ChatGPT schlägt hohe Wellen. Hacker können mit dieser KI noch effektivere Scams und Malware gestalten (English version below).  

Autor: Richard Werner, Business Consultant bei Trend Micro

Die Software ChatGPT von Open AI schlägt hohe Wellen und wird von manchen mit dem Erscheinen der Suchmaschine Google verglichen. Der Chatbot beantwortet mit Hilfe von KI sehr eloquent unterschiedlichste Fragen, schreibt Vorträge, Gedichte und vieles mehr. Daher sollte es niemand überraschen, dass Kriminelle – wie immer bei neuen Technologien — bereits darüber nachdenken, wie sie diese Fähigkeiten für ihre Zwecke nutzen können. Nun, wie gefährlich ist das für die IT-Security, und wie gut sind wir darauf vorbereitet?

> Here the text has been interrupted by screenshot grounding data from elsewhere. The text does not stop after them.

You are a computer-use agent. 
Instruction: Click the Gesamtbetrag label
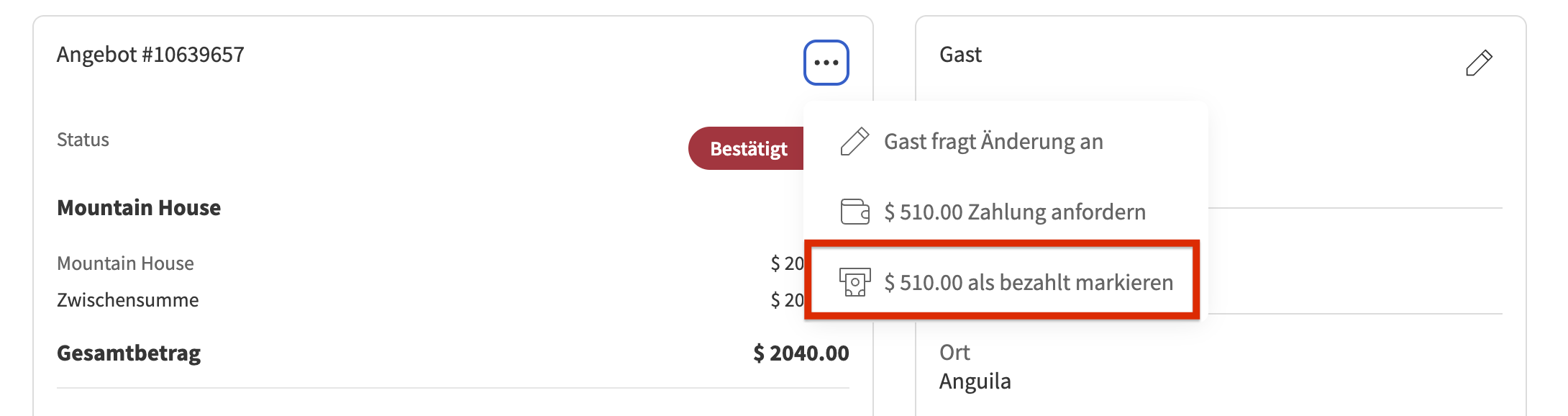click(x=129, y=353)
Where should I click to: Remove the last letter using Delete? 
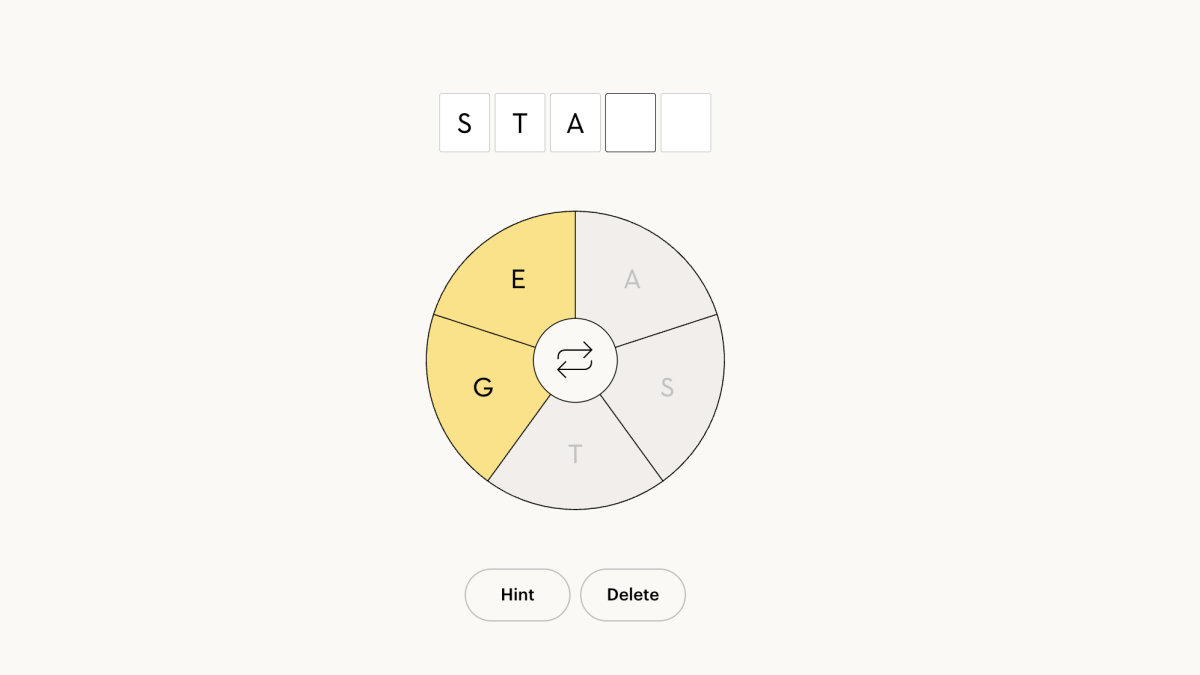632,595
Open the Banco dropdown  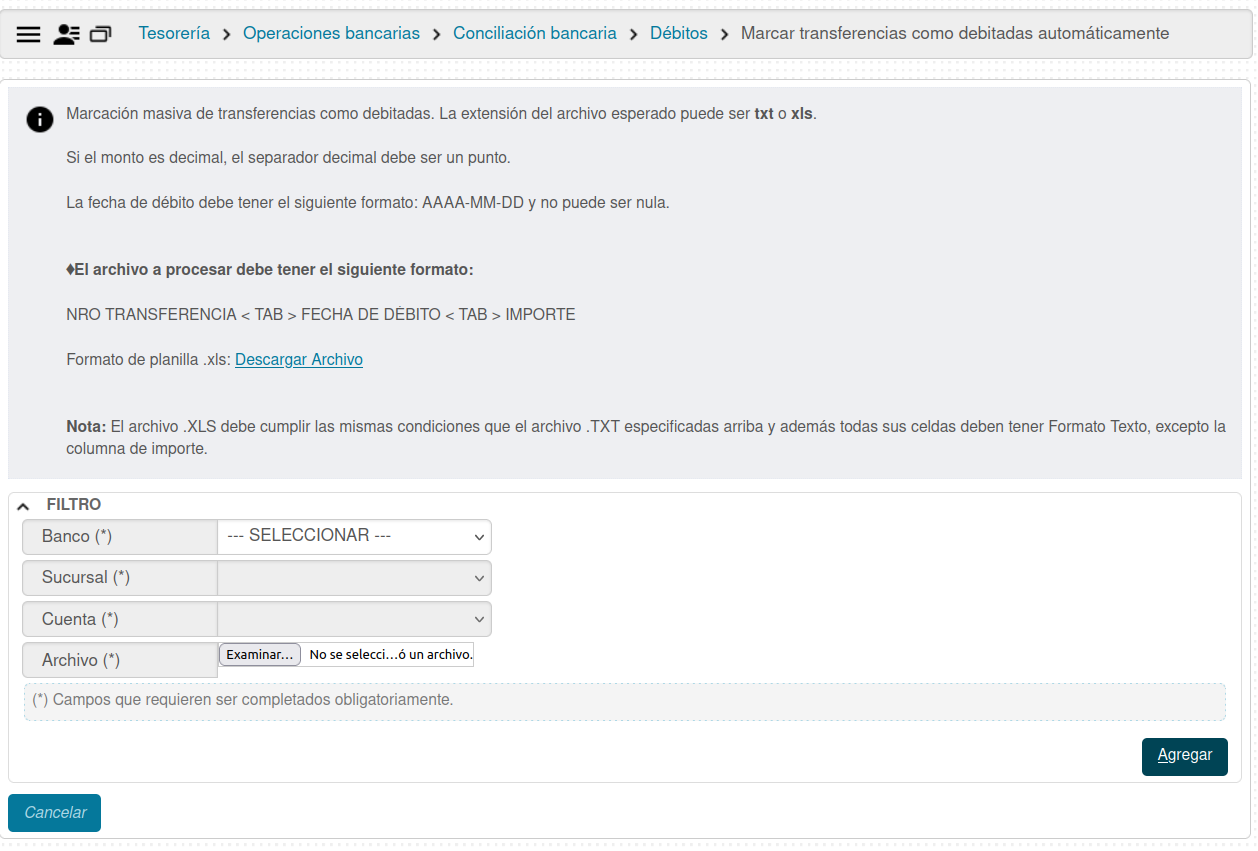click(354, 537)
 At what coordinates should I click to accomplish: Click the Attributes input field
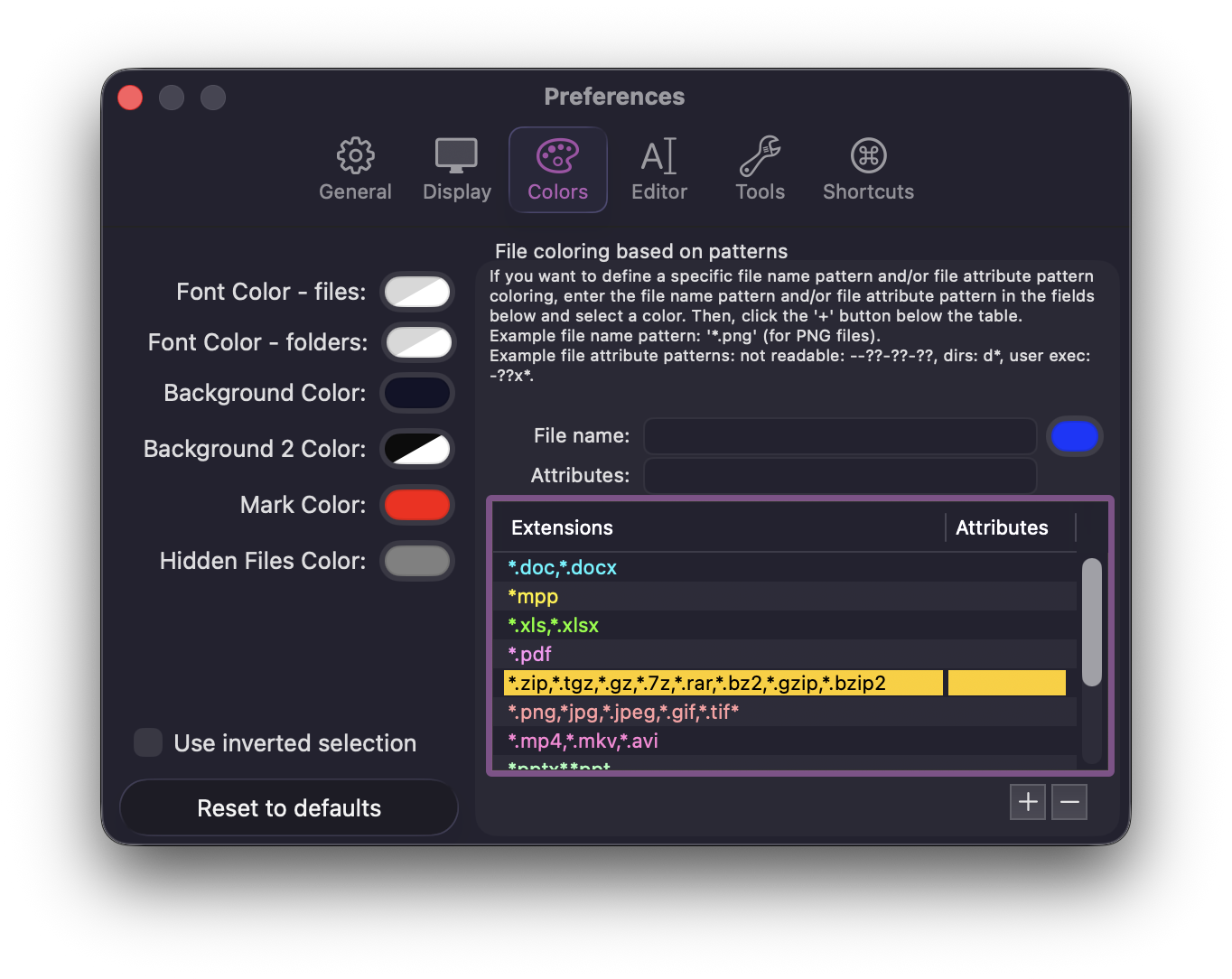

Eine gemeinsame Studie von Europol, Unicri und Trend Micro hat dies untersucht. Für die Open AI-Software kämen diesen Ergebnissen zufolge noch besser erzeugte Social Engineering-Mittel wie Phishing oder BEC infrage. Aktuell haben auch weitere Sicherheitsforscher mit der derzeit gehypten KI erzeugte Betrüger-Mails untersucht, und bedrohliche Ergebnisse erhalten. Auch scheinen die Kriminellen bereits in Untergrundforen über Wege zu diskutieren, ChatGPT ins Dark Web zu bringen.

Die Rolle von ChatGPT

Klar ist, ChatGPT hat nicht die Rolle der legendären „Büchse der Pandora“ inne, die nun geöffnet wurde, sondern stellt lediglich die erste Stufe einer vorhersehbaren Entwicklung dar, die früher oder später dazu führen wird, dass KI in der Cyberkriminalität verwendet wird. Für die Macher von Open AI mag die Veröffentlichung der vorläufige Höhepunkt einer langen Entwicklung sein, für die IT aber beginnt damit die Reise erst. ChatGPT zeigt neue Möglichkeiten und wird verschiedene Andere zu Ähnlichem inspirieren. Die dahinterstehende Technologie wird für eine breite Öffentlichkeit verfügbar sein und als Baustein größerer Lösungen kostengünstig und sinnvoll eingesetzt werden. Eine für die IT übliche und auch positive Entwicklung. Die Rückseite der Medaille ist, dass auch Kriminelle darauf zugreifen werden und die Technik effizient nutzen können.

Phishing/Angriffsmails

Phishing-Mails gehören zum Standardprogramm der meisten Angriffsvarianten, um einen ersten Ansatzpunkt für weitere kriminelle Aktivitäten zu schaffen. Und das ist oft gar nicht so einfach. Deshalb gibt es auch einen eigenen Dienstleistungssektor im digitalen Untergrund, der so genanntes „Access-as-a-Service“ mit guter Qualität bietet — eine Frage des Preises, mehr nicht. Das Problem der Kriminellen ist, dass sowohl Technik als auch menschliche Intuition in der Lage ist, Attacken abzufangen, weshalb sie entweder in Masse (milliardenfach) gestartet werden oder, unter hohem Aufwand, mit menschlicher Interaktion.

KI zur Steigerung der Effektivität klingt für diese Tätergruppe sehr verlockend. Der aktuelle Stand der Technik mit ChatGPT kann dabei unterstützen, Mails glaubwürdiger zu formulieren. Es entfallen die häufig in Sicherheitsschulungen genannten Ausdrucks- und Rechtschreibfehler, und neue Inhalte können schneller generiert werden, so dass die Mails „attraktiver“ erscheinen.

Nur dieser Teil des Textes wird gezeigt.